I think Zaretsky makes the more compelling argument here. Is art really this static? He notes yesterday as well that:
Another question worth exploring is whether it’s sensible to draw such a sharp distinction between the acquisition of art, on the one hand, and other ways museums spend money, on the other. Take, for example, Whitechapel Gallery, only because it was just in the news earlier this week. It recently completed a $20 million renovation and expansion — a “desperately needed” makeover. “The added space will allow the gallery to remain open continuously, whereas before it had to close about 10 weeks a year when installing new art. Its educational space was too small to accommodate even an average-size school class, and the former library had no wheelchair access.” Is it not possible to see those things as every bit as important to the institution’s mission as the acquisition of additional artwork?
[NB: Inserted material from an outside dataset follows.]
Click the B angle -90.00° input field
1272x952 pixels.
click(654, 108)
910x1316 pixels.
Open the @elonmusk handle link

Is keeping the museum open an extra 10 weeks a year not a good art-related reason? Does expanding space for education not count either? Why should we automatically assume that buying art always justifies a deaccessioning, but that no other use of proceeds — no matter how important to an institution’s mission — ever can?
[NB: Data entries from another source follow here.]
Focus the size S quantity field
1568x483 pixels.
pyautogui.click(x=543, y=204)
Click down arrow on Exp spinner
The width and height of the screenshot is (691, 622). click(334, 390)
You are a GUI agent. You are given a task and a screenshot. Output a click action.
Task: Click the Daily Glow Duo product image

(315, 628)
The argument against deaccessioning is essentially that funding should be found from private donors somehow, and its better for a museum to shutter its doors, and close up shop temporarily and move across town than to sell a work. Let’s compare the National Academy’s decision with the difficulties at Los Angeles’ Museum of Contemporary Art. MOCA pencilled itself into a financial corner. The institution is in dire financial straights, but according to the LA Times’ Tim Rutten:
[T]he curatorial staff was busy putting on exhibitions that won acclaim around the world, nobody bothered about the cost. Year after year, as expenses outstripped revenue, the board let the professional managers dip into capital — the endowment — to cover the shortfall in operating expenses. More recently, they’ve also been borrowing from restricted gifts to the museum, including those for new acquisitions. While other institutions were pinching pennies and cutting back, Strick actually increased the size of MOCA’s professional staff by at least 50 people.As one trustee, who also asked to remain anonymous, said this week, “All this happened without anybody on the board screaming — and somebody should have screamed.”
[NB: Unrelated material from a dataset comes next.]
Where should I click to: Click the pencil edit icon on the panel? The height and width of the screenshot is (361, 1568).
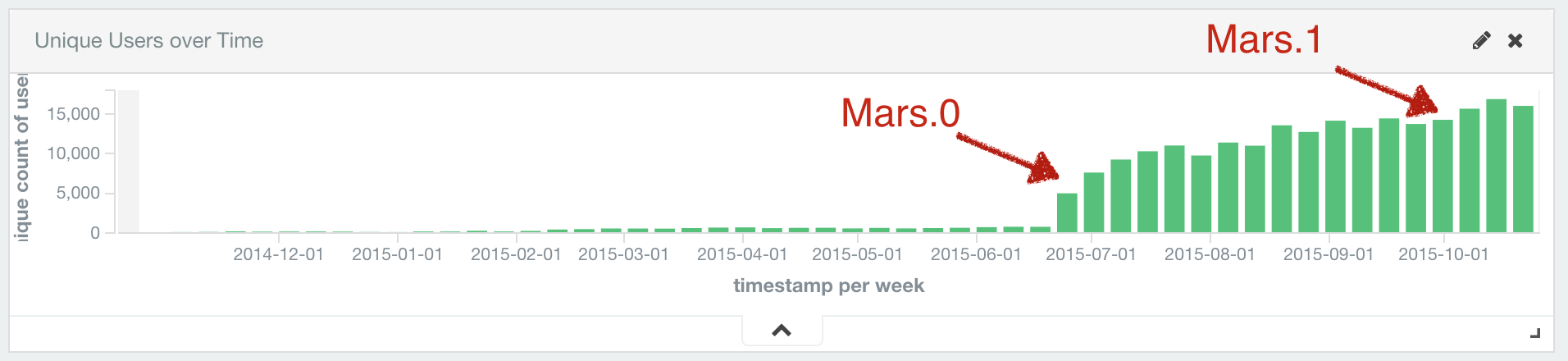(1481, 41)
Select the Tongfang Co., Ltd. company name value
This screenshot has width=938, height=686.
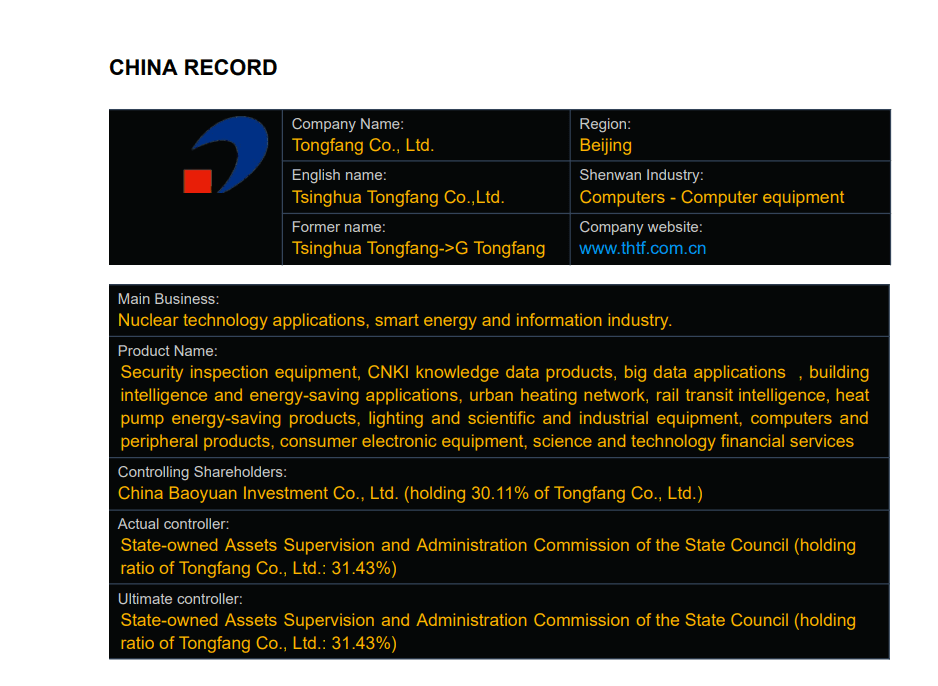coord(362,145)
We might point to the financial mismanagement, but how much of this financial difficulty can be focused on the decision to focus on the art itself, on the acclaimed exhibitions. MOCA seems to have focused entirely on the art, and now needs the art world equivalent of a financial bailout. The National Academy has instead chosen to deaccession works, which has produced a dramatic reaction from the Association of Art Museum Directors essentially ostracizing the New York institution from the American Art community. Are the two related?
I find it very interesting how swiftly the AAMD responded to the National Academy, especially given the downright glacial pace with which it responds to instances of antiquities looting or illegal export. But might the AAMD be also sending a message to MOCA here, and other institutions in looming financial difficulty that in the current economic climate deaccessioning is not a viable option? (As I was writing I notice that Christopher Knight has picked up on the same possibility). That seems the most likely reason for the dramatic and swift response. Fund raising and arts funding is going to be tighter in the coming years and months. The United States has largely been immune from these kinds of painfull art departures, in large part because it has been the buyer. But as American dominance may be waning, perhaps there will be some tension between America’s expansive art buying policy and the loss of works of art from museums and instituions. I think there are a lot of complicated questions to resolve here, as art moves from the historical financial and economic centers of America in cities like Philadelphia or Boston to Bentonville Arkansas or even abroad. Perhaps America’s laws will have to shift and become more ‘retentionist’ as this art loss becomes more common.